Salt Spring dollar

Unit
- Symbol: $$‎

Denominations
- Freq. used: $$1, $$2, $$5, $$10, $$20, $$50
- Rarely used: $$100

Demographics
- User(s): Salt Spring Island, British Columbia

Issuance
- Central bank: Salt Spring Island Monetary Foundation
- Website: www.saltspringdollars.org
- Printer: Adler Tech International
- Mint: Lasqueti Mint
- Website: www.lqmint.com

Valuation
- Pegged with: Canadian dollar

= Salt Spring dollar =

Local currency in British Columbia, Canada

The Salt Spring Dollar is a local currency issued by the Salt Spring Island Monetary Foundation to promote local history, art and goodwill on Salt Spring Island, British Columbia, Canada.

==History==
Roundtable discussions of the Sustainable Salt Spring Island Coalition examined the possible establishment of a local currency in the fall of 2000. In July 2001, the Salt Spring Island Monetary Foundation was established and registered with the Province of British Columbia.
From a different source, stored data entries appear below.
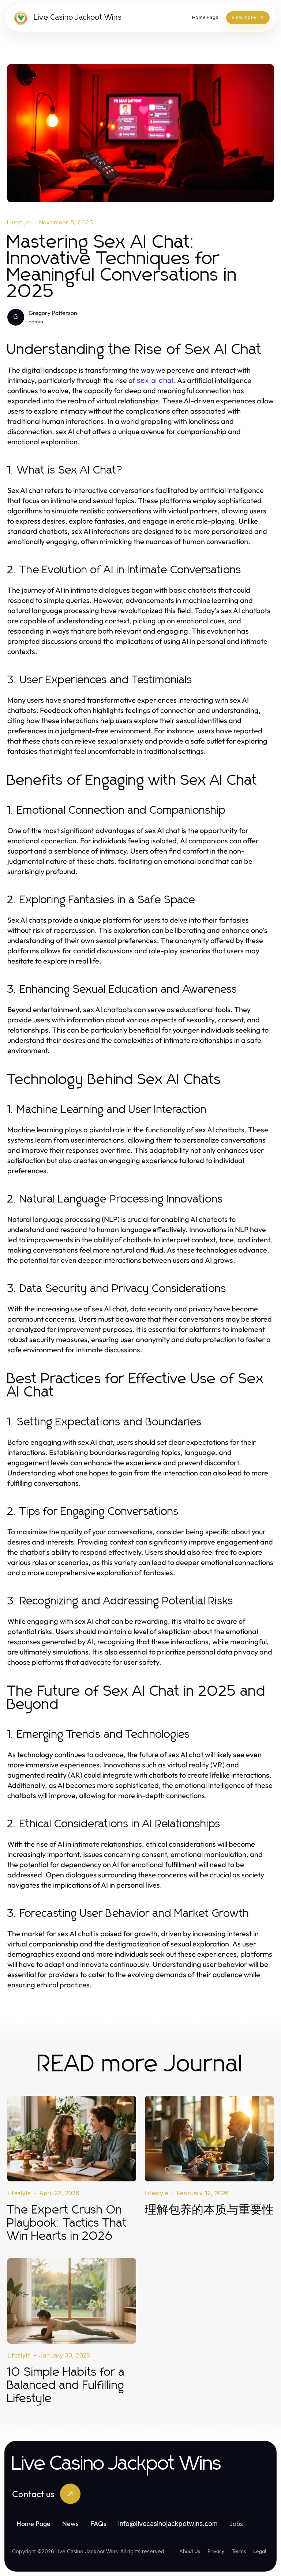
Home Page (33, 2523)
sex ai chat (155, 380)
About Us (189, 2551)
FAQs (98, 2523)
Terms (239, 2551)
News (70, 2523)
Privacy (215, 2551)
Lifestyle (19, 222)
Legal (259, 2551)
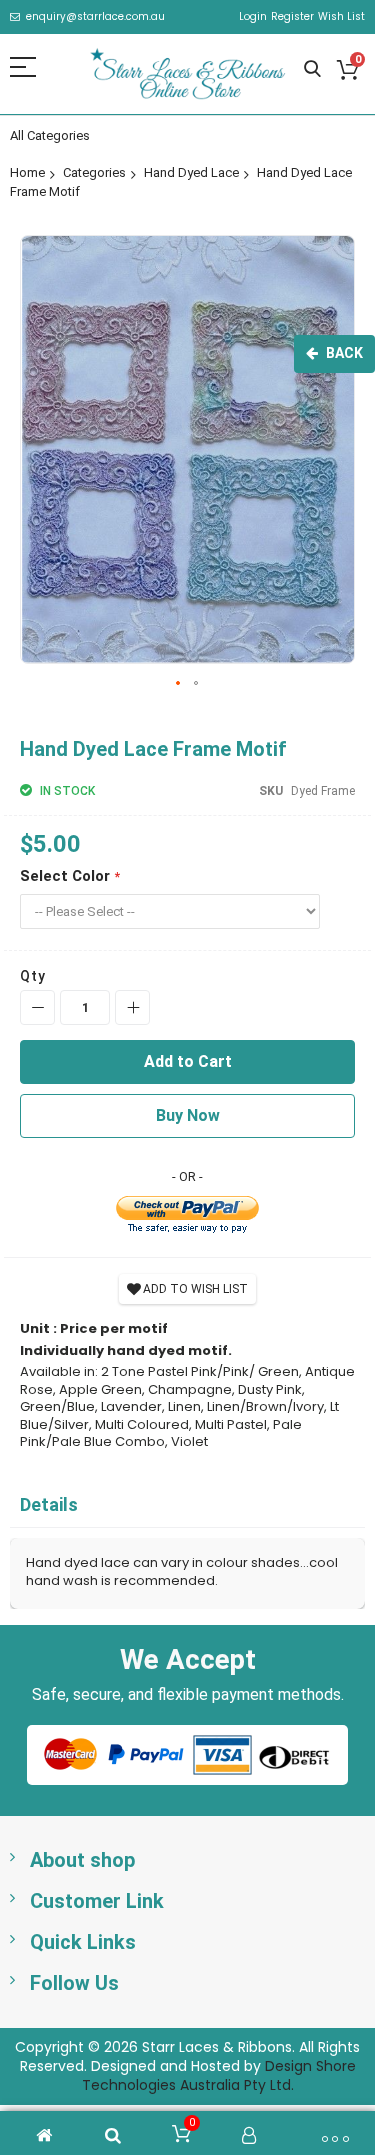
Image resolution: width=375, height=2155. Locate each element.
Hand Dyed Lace (191, 172)
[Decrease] (37, 1007)
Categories (94, 172)
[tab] (187, 1505)
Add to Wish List (195, 1289)
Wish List (341, 17)
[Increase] (132, 1007)
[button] (179, 684)
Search (312, 69)
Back (344, 353)
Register (292, 17)
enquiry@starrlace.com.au (95, 17)
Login (253, 17)
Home (27, 172)
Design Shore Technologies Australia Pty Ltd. (219, 2075)
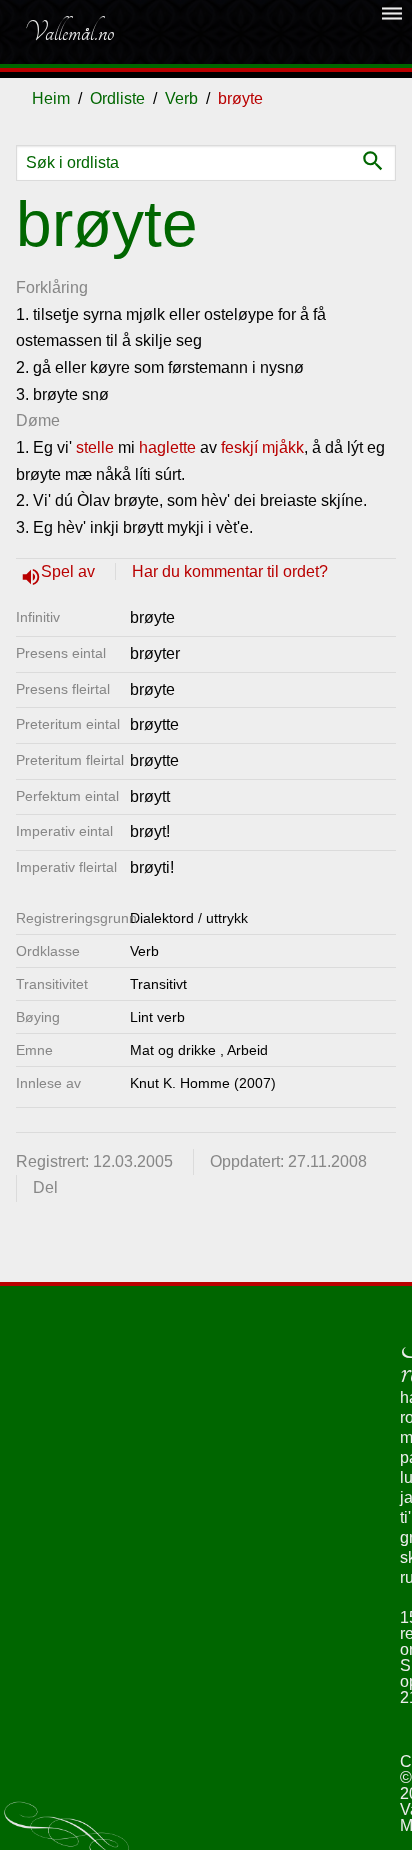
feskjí (239, 447)
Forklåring (52, 287)
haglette (167, 447)
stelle (95, 447)
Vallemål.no (69, 32)
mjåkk (283, 447)
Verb (181, 98)
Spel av (70, 571)
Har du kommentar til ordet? (230, 571)
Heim (51, 98)
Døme (38, 420)
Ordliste (117, 98)
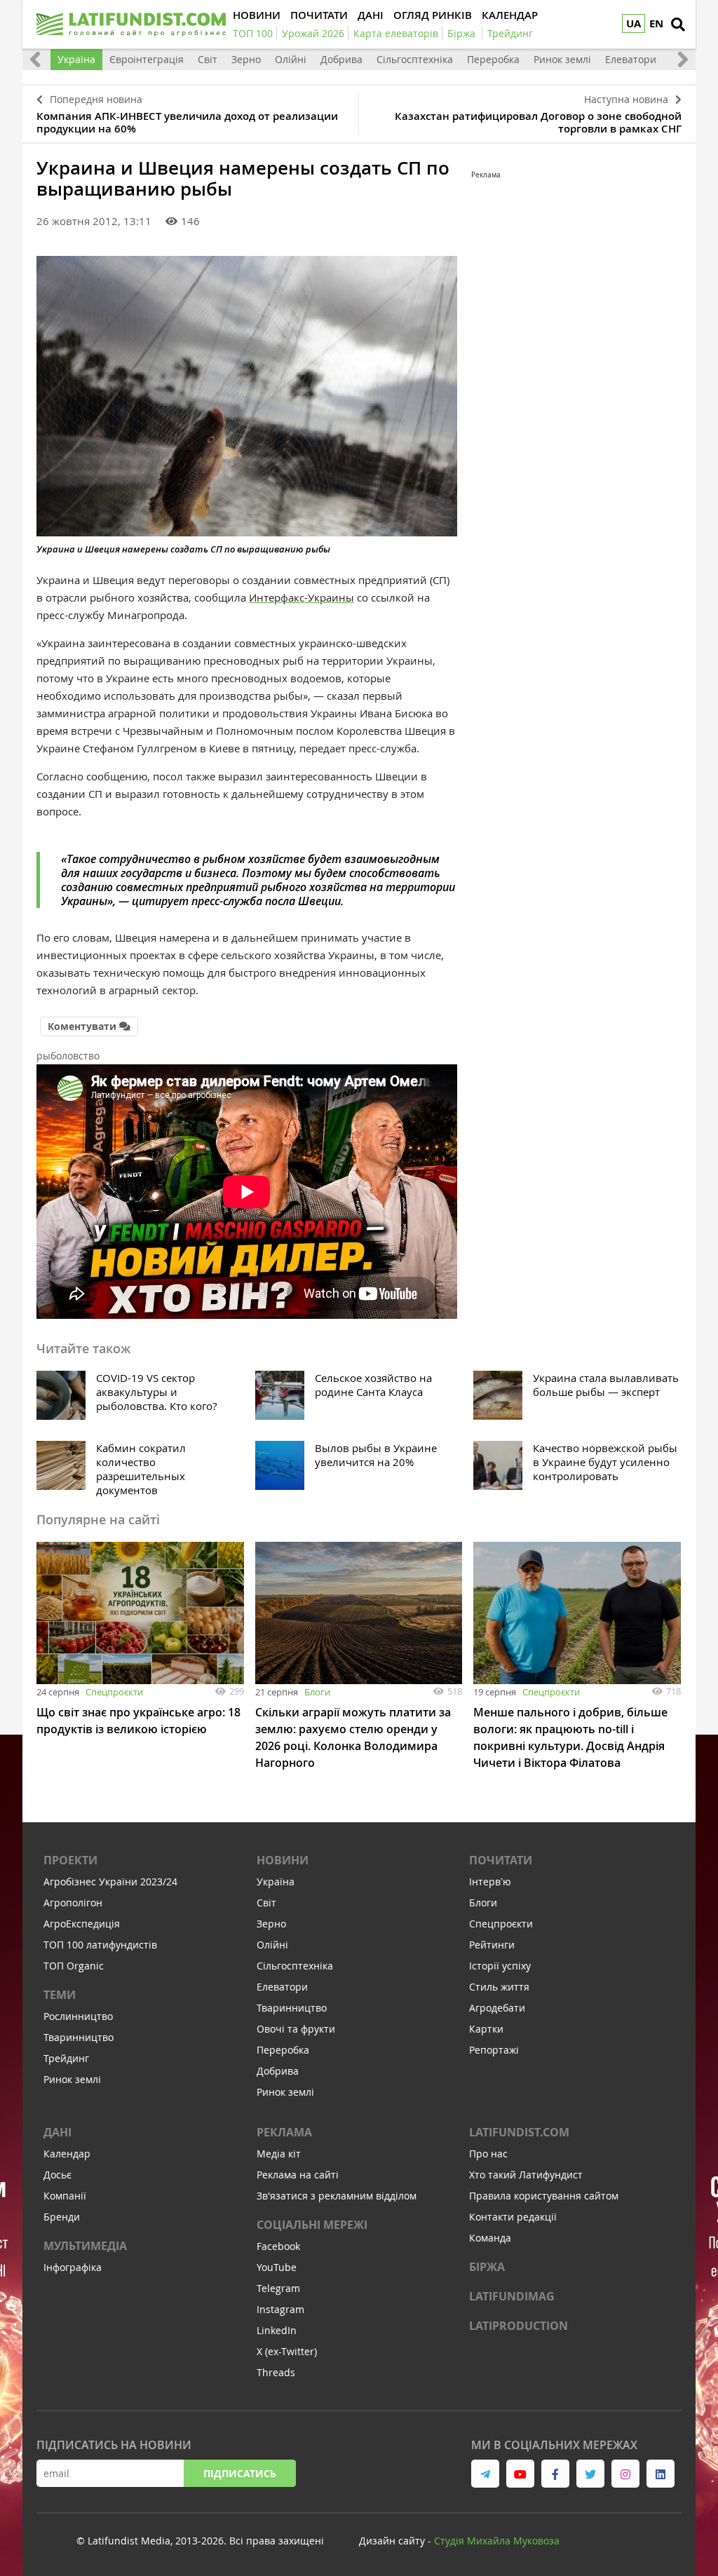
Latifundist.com (519, 2132)
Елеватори (630, 59)
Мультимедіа (85, 2245)
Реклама (284, 2132)
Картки (486, 2028)
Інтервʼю (490, 1881)
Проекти (70, 1860)
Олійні (290, 59)
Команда (490, 2237)
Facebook (278, 2246)
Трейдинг (66, 2058)
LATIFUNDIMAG (512, 2296)
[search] (678, 24)
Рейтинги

The currency was first issued in September 2001. In 2006, the Spring Island Monetary Foundation began planning their first silver coin edition. The first coins were minted and issued in December 2007.

==Currency==

Bills were, and still are, issued in ±1, ±2, ±5, ±10, ±20, ±50, and ±100 denominations. Each bears the image of a distinct figure from Salt Spring history, such as Henry Wright Bullock ($$1 bill), Matilda Naukana Harris ($$2 bill), and Sylvia Stark ($$5 bill). Along with the figure is a quote by Albert Einstein: "How I wish that somewhere there existed an Island for those who are wise and of good will! In such a place even I would be an ardent patriot." In the centres are landscape shots of various locations on the island. The reverse of the bills feature paintings from local artists including Robert Bateman.

The Salt Spring Dollar is exchanged at par with the Canadian dollar, and used at very few businesses throughout the island. They were given the distinct symbol $$, to denote Salt Spring Island Issued. The Salt Spring Island Monetary Foundation backs the currency with Canadian dollars.